WAMU Article: Inside The World Of... Competitive Soil Judging

Ryan Adams, Jack Wang, and Heather Hall are members of the University of MD's champion soil judging team.

Image Credit: Jonathan Wilson

August 21, 2013

You might think of College Park as a basketball town. You could also make a case for women's lacrosse — that program has won ten national championships. Associate professor of soil science, Brian Needelman, is a bit of a contrarian, however.

"Let me tell you: this is a soil judging town," Needelman says. "When I was student at Penn State we also won a national soil judging contest, and the reaction here at Maryland was at least 10 times bigger." Needelman coached this year's soil judging team, and he's only half-joking about that reaction.

Upon returning from Wisconsin as victors, his team got a small parade on Maryland Day, lunch with the dean, and even a Twitter mention from Gov. Martin O'Malley. "This is a soil judging town," he says again with a smile. "People may not know it, but we're pretty serious about it around here."

So what, exactly, is soil judging?

"Students spend about an hour in a soil pit about 5 feet deep," Needelman explains. "The first step is to identify the different layers — what we call 'horizons' — and describe their various characteristics: color, texture, structure, or wetness features. And then it gets a lot into geology — you need to really describe the history of that site, and how the soil formed over that history."

In competition, contestants get scored on observations just like those, and their notes are then compared to a master sheet to see how much of the essential information they got after one hour.The team travels to competition sites days ahead of time to get to know the region's soil characteristics before the big day.
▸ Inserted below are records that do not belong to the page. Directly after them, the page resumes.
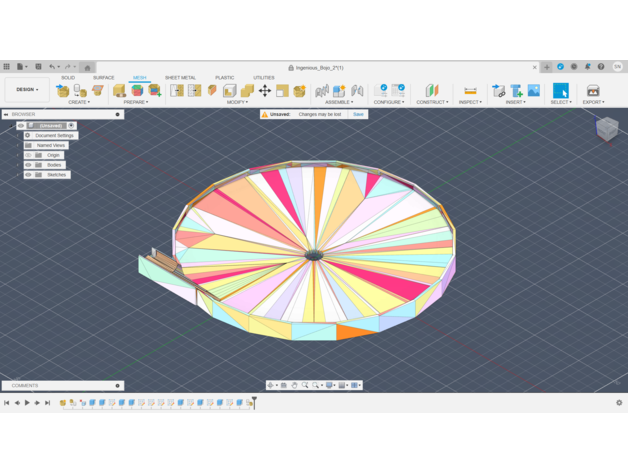Switch to the SHEET METAL tab
Image resolution: width=628 pixels, height=472 pixels.
point(180,77)
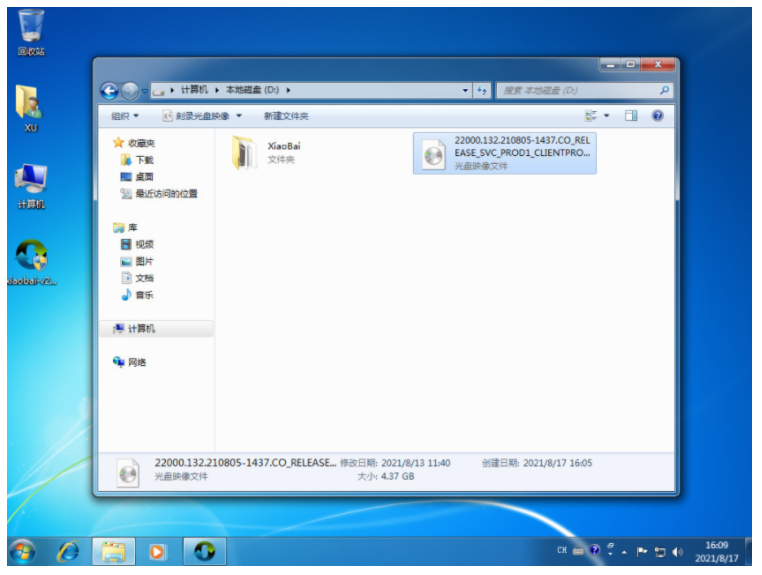Viewport: 762px width, 575px height.
Task: Select 网络 (Network) in navigation pane
Action: point(136,362)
Maryland brought the title home in Heather Hall's first year on the team. "I just was like, 'I can't believe this!' — not to be like that, but for me it felt too easy," Hall says. "I felt like, 'I can't believe this is happening.'" Team member Ryan Adams hopes he can find a way to make it to the national soil judging contest every year, even after he graduates with his degree in environmental science. He says, believe it or not, it only takes a few sessions in a soil pit before you start to see soil as something beautiful. "Ultimately, you're looking at the medium that supports terrestrial life," Adams says. "If you can't find beauty in that, I don't know too many other places where you would be able to find beauty. It's why we're here."